No rustbgpd code changes were needed — the harness exercises the Gate 0 control plane against a real FRR 10.3.1 peer.


Gate 2 — EVPN GR/LLGR stale handling ✅

Status: done (feat/evpn-rr, 2026-04-23)

Unlocks: VTEP restart without total EVPN route flap in the rest of the fabric. Reflected EVPN routes get marked stale during the restart window, swept on EoR, promoted to LLGR-stale after GR timeout per RFC 9494.

Delivered:

Task File / location
iter_evpn_mut() on AdjRibIn crates/rib/src/adj_rib_in.rs
mark_stale_evpn, clear_stale_evpn, sweep_stale_evpn, sweep_stale_family_evpn, promote_to_llgr_stale_evpn, sweep_llgr_stale_evpn, clear_llgr_stale_evpn crates/rib/src/adj_rib_in.rs
evpn_llgr_stale_local_tags: HashSet<EvpnRouteKey> field crates/rib/src/adj_rib_in.rs
clear_local_llgr_stale_evpn_community helper using Arc::make_mut crates/rib/src/adj_rib_in.rs
GR entry, LLGR promotion, non-LLGR sweep, and LLGR timer sweep wired crates/rib/src/manager/graceful_restart.rs
EVPN clear_stale on EoR (GR + LLGR paths) crates/rib/src/manager/route_refresh.rs
refresh_stale_evpn tracking for enhanced route refresh; EVPN BoRR/EoRR emission crates/rib/src/manager/route_refresh.rs + mod.rs
LocRib::recompute_evpn fix: detect is_stale / is_llgr_stale flips so single-peer stale transitions propagate into Loc-RIB crates/rib/src/loc_rib.rs
6 AdjRibIn stale unit tests + 7 RibManager GR/LLGR regression tests crates/rib/src/adj_rib_in.rs, crates/rib/src/manager/tests.rs

Evidence: +13 tests, 1214 workspace total; clippy clean on Rust 1.95.


Gate 3 — MAC mobility end-to-end interop ✅

Status: done (feat/evpn-rr, M31 harness, 2026-04-24)

Element and text location data
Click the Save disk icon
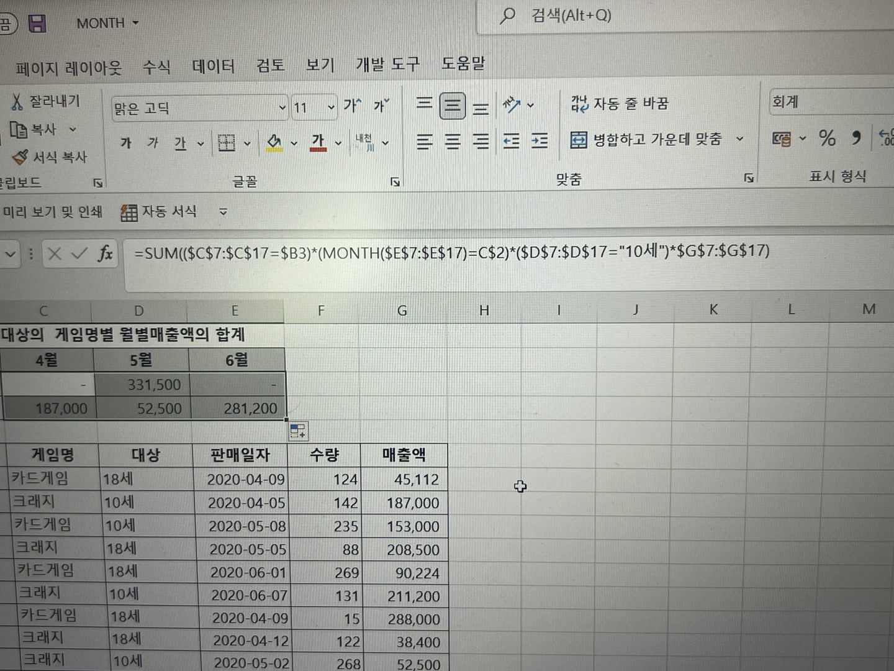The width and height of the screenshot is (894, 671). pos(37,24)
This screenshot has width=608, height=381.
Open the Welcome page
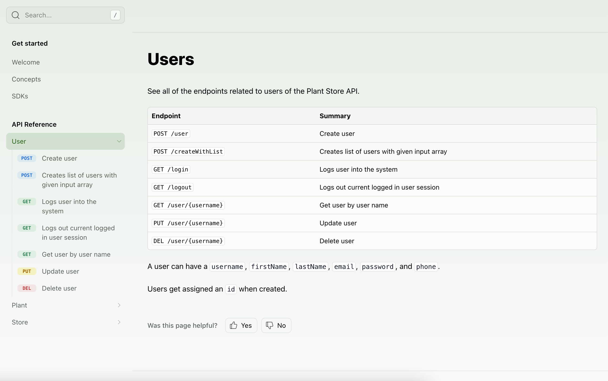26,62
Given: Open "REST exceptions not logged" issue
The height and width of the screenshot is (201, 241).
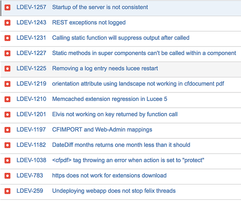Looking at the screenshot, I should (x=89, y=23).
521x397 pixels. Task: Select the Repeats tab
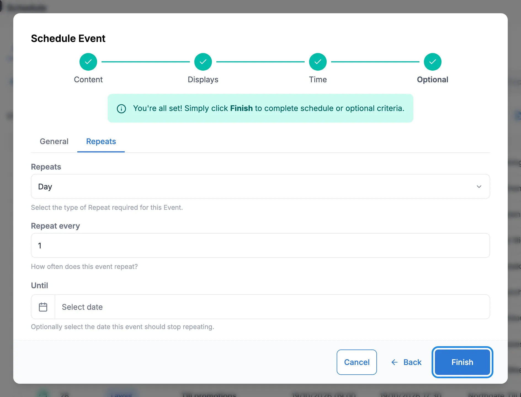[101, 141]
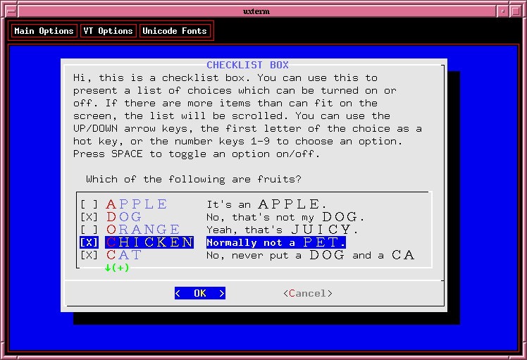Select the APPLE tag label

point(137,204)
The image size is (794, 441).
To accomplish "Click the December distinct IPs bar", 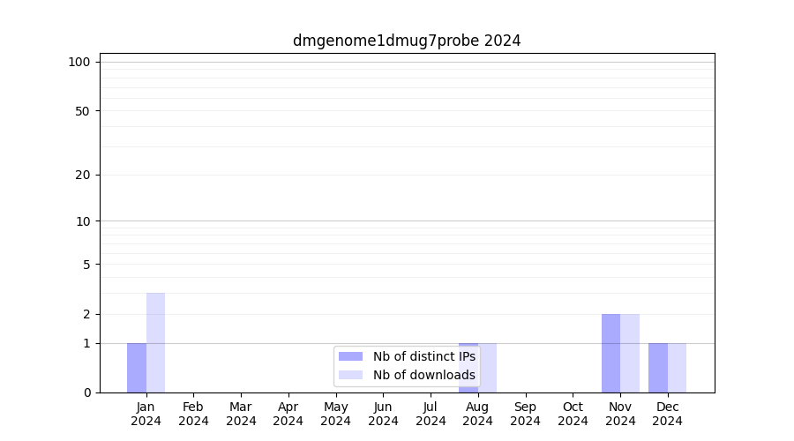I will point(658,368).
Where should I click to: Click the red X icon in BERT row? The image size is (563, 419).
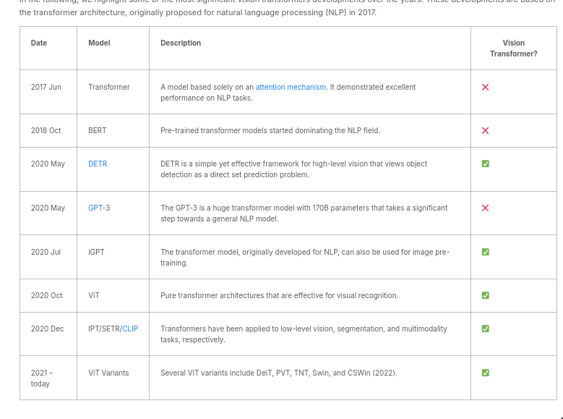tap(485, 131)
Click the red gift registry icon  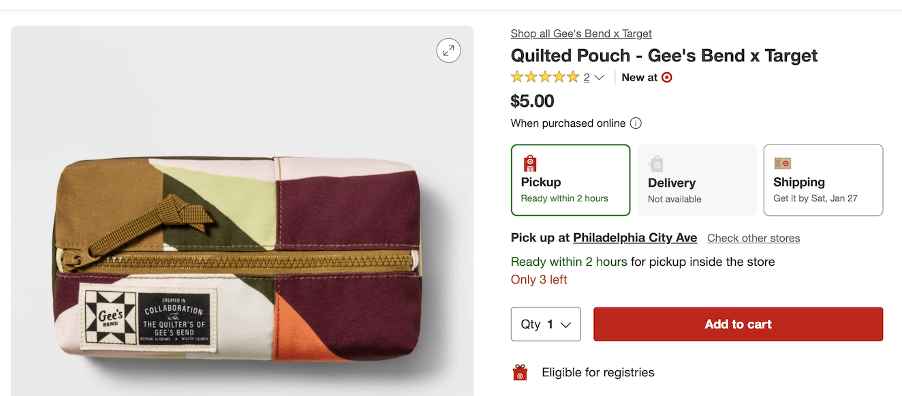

* **What to do**:
[a] Transcribe the EVPN gate notes in full, without changing anything.
[b] How many lines of the listing contain the string "Open"? Count only matches with the same capitalization, and reply with the number alone.
The EVPN gate notes and the listing have no connection to each other.

* **Answers by task**:
[a]
No rustbgpd code changes were needed — the harness exercises the Gate 0 control plane against a real FRR 10.3.1 peer.


Gate 2 — EVPN GR/LLGR stale handling ✅

Status: done (feat/evpn-rr, 2026-04-23)

Unlocks: VTEP restart without total EVPN route flap in the rest of the fabric. Reflected EVPN routes get marked stale during the restart window, swept on EoR, promoted to LLGR-stale after GR timeout per RFC 9494.

Delivered:

Task File / location
iter_evpn_mut() on AdjRibIn crates/rib/src/adj_rib_in.rs
mark_stale_evpn, clear_stale_evpn, sweep_stale_evpn, sweep_stale_family_evpn, promote_to_llgr_stale_evpn, sweep_llgr_stale_evpn, clear_llgr_stale_evpn crates/rib/src/adj_rib_in.rs
evpn_llgr_stale_local_tags: HashSet<EvpnRouteKey> field crates/rib/src/adj_rib_in.rs
clear_local_llgr_stale_evpn_community helper using Arc::make_mut crates/rib/src/adj_rib_in.rs
GR entry, LLGR promotion, non-LLGR sweep, and LLGR timer sweep wired crates/rib/src/manager/graceful_restart.rs
EVPN clear_stale on EoR (GR + LLGR paths) crates/rib/src/manager/route_refresh.rs
refresh_stale_evpn tracking for enhanced route refresh; EVPN BoRR/EoRR emission crates/rib/src/manager/route_refresh.rs + mod.rs
LocRib::recompute_evpn fix: detect is_stale / is_llgr_stale flips so single-peer stale transitions propagate into Loc-RIB crates/rib/src/loc_rib.rs
6 AdjRibIn stale unit tests + 7 RibManager GR/LLGR regression tests crates/rib/src/adj_rib_in.rs, crates/rib/src/manager/tests.rs

Evidence: +13 tests, 1214 workspace total; clippy clean on Rust 1.95.


Gate 3 — MAC mobility end-to-end interop ✅

Status: done (feat/evpn-rr, M31 harness, 2026-04-24)

[b] 2